Could aeronutrients give an explanation for some great benefits of being in nature? Daniel Ernst/Stills
Around 10 years in the past, British tabloid newspaper The Sun ran a memorable article about a pair who claimed to be “breatharians”, in a position to live on on a bit water or even much less meals. Instead, they stated, they derived sustenance from air, daylight and the power of the universe. The tale was once picked up by means of media shops internationally and propelled the couple and their ordinary way of life to status – and no small quantity of ridicule.
Needless to mention, people – even self-described breatharians – can’t are living totally on air and daylight, as some practitioners tragically found out when they died making an attempt. But weirdly, the idea that seems to be extra considerable than it first turns out. According to a duo of Australian scientists, we will and do derive vitamins from the air – nowhere close to sufficient to survive, however possibly sufficient to profit our well being. Is it conceivable {that a} supply of diet has been underneath our noses all alongside?
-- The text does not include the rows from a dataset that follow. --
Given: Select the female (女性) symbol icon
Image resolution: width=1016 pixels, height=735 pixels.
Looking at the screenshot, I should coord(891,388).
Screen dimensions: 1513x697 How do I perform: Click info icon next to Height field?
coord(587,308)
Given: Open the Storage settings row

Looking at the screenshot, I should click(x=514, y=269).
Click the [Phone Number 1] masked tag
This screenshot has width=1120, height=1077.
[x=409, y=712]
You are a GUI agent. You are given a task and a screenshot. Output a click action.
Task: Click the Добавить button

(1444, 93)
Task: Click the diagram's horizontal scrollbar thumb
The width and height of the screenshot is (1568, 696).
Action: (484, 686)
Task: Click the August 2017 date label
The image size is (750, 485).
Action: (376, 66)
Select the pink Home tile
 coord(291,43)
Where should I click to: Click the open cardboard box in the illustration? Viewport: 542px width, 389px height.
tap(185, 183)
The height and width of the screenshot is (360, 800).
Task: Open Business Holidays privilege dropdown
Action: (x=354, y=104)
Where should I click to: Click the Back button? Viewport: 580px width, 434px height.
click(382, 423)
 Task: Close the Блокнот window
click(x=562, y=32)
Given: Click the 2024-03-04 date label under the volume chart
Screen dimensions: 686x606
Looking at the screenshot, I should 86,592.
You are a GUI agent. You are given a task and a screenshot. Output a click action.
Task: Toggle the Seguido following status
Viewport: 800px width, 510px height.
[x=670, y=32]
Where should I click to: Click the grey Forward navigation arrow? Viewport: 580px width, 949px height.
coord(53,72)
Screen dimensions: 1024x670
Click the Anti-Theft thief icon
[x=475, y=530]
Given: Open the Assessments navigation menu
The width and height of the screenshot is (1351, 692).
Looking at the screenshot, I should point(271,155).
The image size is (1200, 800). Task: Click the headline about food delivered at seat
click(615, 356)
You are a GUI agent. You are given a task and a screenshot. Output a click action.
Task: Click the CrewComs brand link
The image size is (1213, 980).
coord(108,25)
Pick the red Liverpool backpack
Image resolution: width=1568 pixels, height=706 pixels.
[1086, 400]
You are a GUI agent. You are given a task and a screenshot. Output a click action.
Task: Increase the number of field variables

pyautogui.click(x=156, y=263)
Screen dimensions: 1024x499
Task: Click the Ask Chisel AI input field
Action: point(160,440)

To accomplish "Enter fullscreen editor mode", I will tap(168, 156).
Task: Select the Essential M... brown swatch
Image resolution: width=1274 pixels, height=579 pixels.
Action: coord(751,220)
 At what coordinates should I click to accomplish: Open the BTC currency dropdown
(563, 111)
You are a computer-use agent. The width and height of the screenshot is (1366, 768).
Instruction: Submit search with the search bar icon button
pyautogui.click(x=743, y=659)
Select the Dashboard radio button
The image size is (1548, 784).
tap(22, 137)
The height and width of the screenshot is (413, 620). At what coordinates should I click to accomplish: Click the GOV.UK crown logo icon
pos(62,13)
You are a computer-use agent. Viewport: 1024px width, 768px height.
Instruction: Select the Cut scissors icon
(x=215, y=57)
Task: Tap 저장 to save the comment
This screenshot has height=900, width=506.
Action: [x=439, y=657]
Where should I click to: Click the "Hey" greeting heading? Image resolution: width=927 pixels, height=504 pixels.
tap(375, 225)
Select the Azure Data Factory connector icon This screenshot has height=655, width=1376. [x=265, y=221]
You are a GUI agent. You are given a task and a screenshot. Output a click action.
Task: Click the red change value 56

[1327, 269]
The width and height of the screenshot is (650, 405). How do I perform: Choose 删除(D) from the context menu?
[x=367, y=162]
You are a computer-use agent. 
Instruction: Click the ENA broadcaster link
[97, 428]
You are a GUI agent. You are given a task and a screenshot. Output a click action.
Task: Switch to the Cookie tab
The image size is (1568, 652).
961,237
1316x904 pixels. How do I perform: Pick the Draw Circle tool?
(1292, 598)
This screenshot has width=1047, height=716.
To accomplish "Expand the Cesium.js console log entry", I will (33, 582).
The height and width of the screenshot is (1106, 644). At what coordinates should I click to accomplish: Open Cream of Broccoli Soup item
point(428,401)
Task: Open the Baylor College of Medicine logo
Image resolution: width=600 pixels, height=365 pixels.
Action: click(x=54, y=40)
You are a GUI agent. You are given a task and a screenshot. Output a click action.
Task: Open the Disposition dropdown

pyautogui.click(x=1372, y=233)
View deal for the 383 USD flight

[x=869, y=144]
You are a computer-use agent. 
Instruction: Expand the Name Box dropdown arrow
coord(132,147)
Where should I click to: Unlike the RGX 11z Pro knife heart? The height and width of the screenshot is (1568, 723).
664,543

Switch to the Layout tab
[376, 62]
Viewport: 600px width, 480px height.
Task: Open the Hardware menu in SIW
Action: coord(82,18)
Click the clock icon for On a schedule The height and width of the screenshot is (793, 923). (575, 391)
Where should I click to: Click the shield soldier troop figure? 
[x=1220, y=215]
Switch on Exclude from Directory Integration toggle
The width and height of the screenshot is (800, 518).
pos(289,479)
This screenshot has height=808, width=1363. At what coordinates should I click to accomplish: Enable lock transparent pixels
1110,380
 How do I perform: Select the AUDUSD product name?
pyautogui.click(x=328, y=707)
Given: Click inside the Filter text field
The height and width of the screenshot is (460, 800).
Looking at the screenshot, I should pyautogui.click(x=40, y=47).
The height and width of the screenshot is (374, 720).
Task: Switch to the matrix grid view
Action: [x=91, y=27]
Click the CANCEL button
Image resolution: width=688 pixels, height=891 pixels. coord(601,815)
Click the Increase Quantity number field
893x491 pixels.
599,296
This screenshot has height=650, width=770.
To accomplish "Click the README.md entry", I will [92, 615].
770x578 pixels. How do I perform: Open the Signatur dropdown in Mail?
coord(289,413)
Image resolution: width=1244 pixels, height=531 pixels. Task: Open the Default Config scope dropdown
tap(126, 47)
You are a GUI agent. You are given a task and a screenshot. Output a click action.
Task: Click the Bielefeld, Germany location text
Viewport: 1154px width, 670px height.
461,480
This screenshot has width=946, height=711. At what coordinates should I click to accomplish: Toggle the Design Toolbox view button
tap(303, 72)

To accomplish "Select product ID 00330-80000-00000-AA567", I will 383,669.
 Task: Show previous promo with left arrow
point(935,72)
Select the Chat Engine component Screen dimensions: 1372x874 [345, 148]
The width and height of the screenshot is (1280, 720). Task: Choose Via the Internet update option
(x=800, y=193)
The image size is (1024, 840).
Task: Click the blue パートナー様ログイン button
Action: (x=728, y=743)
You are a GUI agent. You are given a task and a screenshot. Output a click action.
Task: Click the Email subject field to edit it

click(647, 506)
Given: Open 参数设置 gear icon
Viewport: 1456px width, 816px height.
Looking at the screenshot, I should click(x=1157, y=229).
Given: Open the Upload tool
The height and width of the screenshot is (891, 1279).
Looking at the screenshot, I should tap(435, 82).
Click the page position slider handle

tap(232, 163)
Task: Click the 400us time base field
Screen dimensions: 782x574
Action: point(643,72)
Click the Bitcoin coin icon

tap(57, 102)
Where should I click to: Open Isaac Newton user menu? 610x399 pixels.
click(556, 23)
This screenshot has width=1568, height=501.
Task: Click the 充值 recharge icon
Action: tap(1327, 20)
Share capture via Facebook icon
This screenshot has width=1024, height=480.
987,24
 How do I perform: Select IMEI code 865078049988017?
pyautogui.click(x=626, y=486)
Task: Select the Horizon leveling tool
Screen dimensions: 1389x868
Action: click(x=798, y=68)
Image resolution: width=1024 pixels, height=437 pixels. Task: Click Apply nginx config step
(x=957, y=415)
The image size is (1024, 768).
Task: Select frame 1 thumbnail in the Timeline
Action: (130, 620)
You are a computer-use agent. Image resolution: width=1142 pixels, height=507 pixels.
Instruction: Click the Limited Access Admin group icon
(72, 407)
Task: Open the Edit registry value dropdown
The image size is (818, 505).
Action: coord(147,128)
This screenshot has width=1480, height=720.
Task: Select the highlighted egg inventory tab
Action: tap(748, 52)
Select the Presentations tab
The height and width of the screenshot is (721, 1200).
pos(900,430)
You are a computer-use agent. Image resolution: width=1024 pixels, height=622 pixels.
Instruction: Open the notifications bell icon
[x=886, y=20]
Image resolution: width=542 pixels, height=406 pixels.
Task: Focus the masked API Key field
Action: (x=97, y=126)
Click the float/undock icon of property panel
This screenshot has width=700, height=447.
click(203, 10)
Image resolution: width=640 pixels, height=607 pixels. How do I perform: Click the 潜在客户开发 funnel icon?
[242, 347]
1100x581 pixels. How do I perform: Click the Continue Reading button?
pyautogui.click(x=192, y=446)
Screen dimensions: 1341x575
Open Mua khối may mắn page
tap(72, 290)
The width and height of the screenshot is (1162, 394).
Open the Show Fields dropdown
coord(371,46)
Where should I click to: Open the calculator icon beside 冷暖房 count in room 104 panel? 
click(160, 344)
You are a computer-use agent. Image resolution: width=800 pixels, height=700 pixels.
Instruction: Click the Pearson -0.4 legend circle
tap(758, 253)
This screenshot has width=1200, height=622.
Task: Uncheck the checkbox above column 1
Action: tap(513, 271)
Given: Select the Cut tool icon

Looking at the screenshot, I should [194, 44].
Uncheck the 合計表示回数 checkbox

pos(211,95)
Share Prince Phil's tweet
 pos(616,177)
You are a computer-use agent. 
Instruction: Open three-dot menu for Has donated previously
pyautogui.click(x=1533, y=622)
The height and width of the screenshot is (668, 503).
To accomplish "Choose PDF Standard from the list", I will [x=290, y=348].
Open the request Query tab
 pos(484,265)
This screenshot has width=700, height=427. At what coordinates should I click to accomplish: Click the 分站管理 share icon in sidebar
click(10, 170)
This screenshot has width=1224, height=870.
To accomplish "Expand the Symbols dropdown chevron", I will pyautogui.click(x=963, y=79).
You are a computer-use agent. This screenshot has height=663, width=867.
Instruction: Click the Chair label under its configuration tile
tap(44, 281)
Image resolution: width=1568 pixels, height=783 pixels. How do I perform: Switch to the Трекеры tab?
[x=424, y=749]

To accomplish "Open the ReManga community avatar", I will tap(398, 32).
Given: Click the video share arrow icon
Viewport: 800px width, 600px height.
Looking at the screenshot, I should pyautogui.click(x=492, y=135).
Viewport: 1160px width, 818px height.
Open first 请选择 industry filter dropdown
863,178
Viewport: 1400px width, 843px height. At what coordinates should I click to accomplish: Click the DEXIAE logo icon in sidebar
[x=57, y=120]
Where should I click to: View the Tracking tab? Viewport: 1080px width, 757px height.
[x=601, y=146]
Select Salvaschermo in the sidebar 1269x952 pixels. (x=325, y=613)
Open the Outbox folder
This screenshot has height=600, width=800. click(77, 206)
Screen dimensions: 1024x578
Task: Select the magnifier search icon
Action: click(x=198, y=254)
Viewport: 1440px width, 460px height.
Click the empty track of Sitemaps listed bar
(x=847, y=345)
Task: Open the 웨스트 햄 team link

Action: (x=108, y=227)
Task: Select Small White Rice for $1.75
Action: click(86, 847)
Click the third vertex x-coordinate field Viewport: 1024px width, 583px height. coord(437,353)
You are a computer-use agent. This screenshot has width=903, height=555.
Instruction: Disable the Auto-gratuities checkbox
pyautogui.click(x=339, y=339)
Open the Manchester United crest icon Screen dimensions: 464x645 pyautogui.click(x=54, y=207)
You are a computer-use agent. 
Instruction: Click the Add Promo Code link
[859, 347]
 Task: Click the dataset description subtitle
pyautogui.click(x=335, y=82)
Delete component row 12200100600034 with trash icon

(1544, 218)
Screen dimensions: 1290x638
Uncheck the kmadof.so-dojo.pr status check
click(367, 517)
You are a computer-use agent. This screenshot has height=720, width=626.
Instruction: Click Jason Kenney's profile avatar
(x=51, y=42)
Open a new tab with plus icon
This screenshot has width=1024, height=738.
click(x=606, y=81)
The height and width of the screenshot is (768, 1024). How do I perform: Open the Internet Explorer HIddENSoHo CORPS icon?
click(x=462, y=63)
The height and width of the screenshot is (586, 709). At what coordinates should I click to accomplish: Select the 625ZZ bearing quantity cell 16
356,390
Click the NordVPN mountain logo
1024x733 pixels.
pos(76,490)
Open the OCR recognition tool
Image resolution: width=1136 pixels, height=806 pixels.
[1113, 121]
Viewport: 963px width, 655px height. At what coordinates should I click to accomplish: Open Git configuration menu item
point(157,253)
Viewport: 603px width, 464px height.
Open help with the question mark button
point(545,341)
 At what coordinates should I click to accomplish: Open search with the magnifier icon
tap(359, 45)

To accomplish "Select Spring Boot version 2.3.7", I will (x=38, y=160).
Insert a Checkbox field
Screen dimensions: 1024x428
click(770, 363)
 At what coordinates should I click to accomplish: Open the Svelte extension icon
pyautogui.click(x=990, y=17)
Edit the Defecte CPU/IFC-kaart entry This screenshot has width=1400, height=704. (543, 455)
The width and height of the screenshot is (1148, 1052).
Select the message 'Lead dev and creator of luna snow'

“The evidence shows very clearly that we can absorb nutrients from the air we breathe,” says Flávia Fayet-Moore, a diet scientist on the University of Newcastle in Australia. Whether or no longer those “aeronutrients”, because the pair have dubbed them, make an important contribution to our well being isn’t but transparent, she says – however they might one day.
Every day, we breathe round 7000 to 8000 litres of air, a mix of nitrogen, oxygen, argon, water vapour and whiffs of different gases. Our lungs extract oxygen and exchange it with…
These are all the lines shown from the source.